*Task*:
All of the data should be output character for character, except the pictures.

Dataset entries
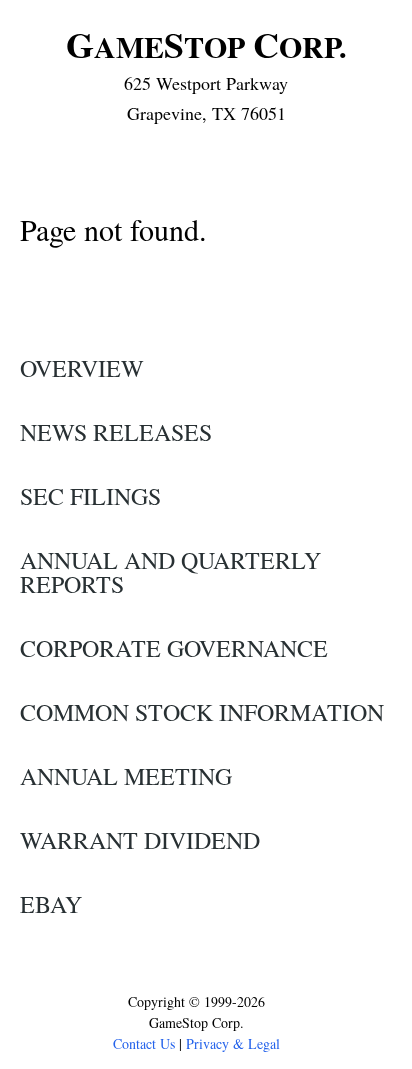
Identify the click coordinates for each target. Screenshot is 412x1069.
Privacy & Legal (233, 1043)
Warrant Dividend (140, 840)
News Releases (116, 432)
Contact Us (144, 1043)
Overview (82, 368)
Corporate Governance (174, 648)
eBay (51, 904)
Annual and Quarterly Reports (170, 572)
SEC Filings (90, 496)
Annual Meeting (126, 776)
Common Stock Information (202, 712)
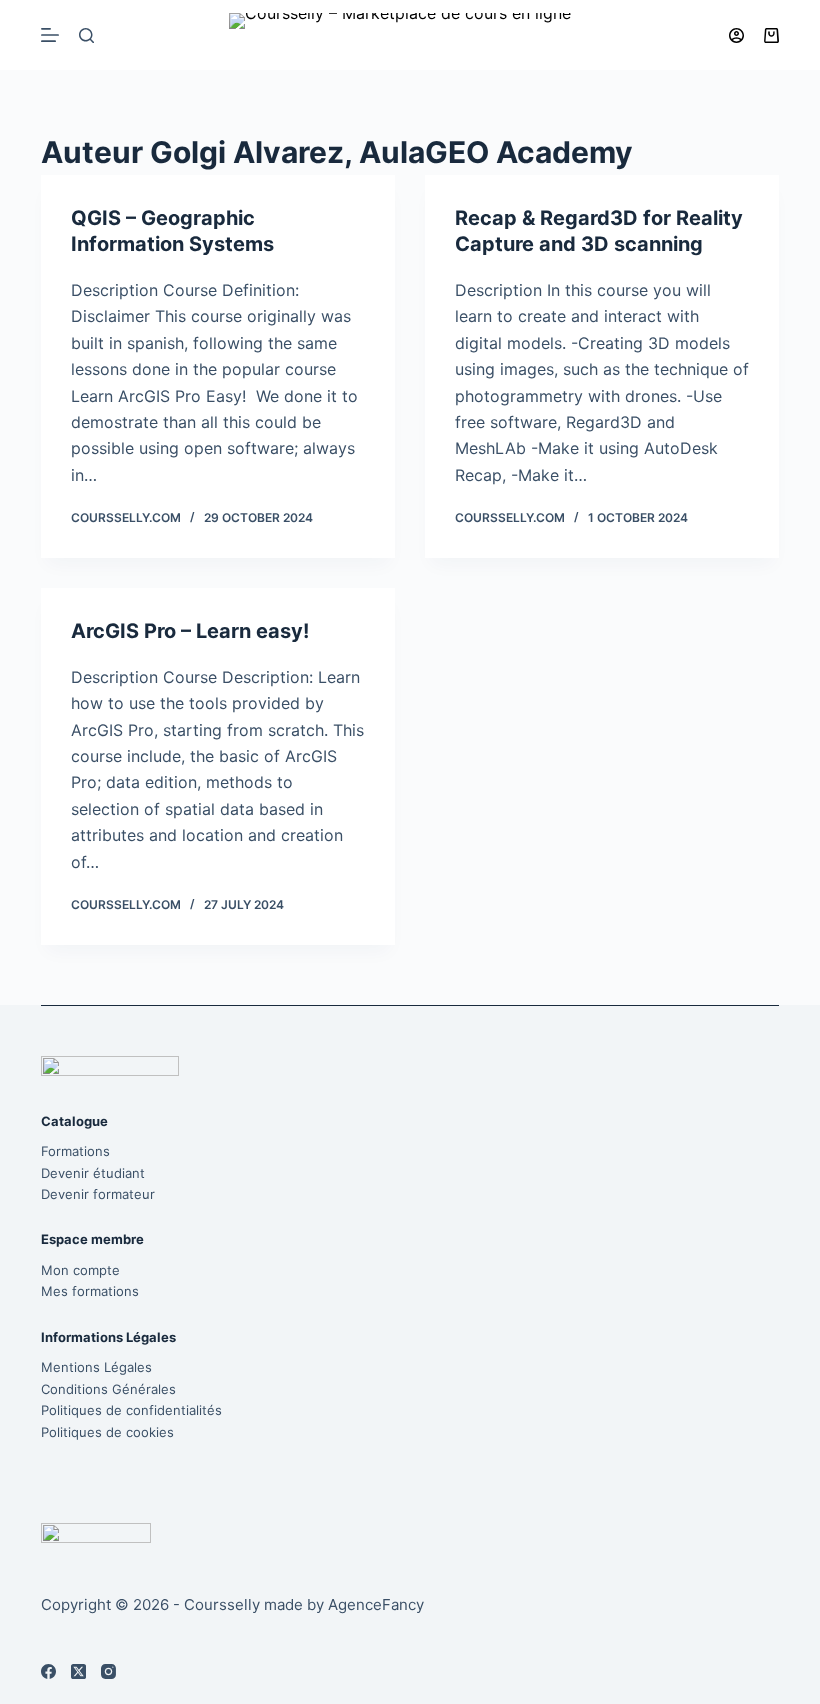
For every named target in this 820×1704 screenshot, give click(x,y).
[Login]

*Exercise result*:
Identify the click coordinates for each target. Screenshot is 412x1069.
Privacy & Legal (233, 1043)
Warrant Dividend (140, 840)
News Releases (116, 432)
Contact Us (144, 1043)
Overview (82, 368)
Corporate Governance (174, 648)
eBay (51, 904)
Annual and Quarterly Reports (170, 572)
SEC Filings (90, 496)
Annual Meeting (126, 776)
Common Stock Information (202, 712)
For every named target in this 820×1704 screenshot, give click(x,y).
[Login]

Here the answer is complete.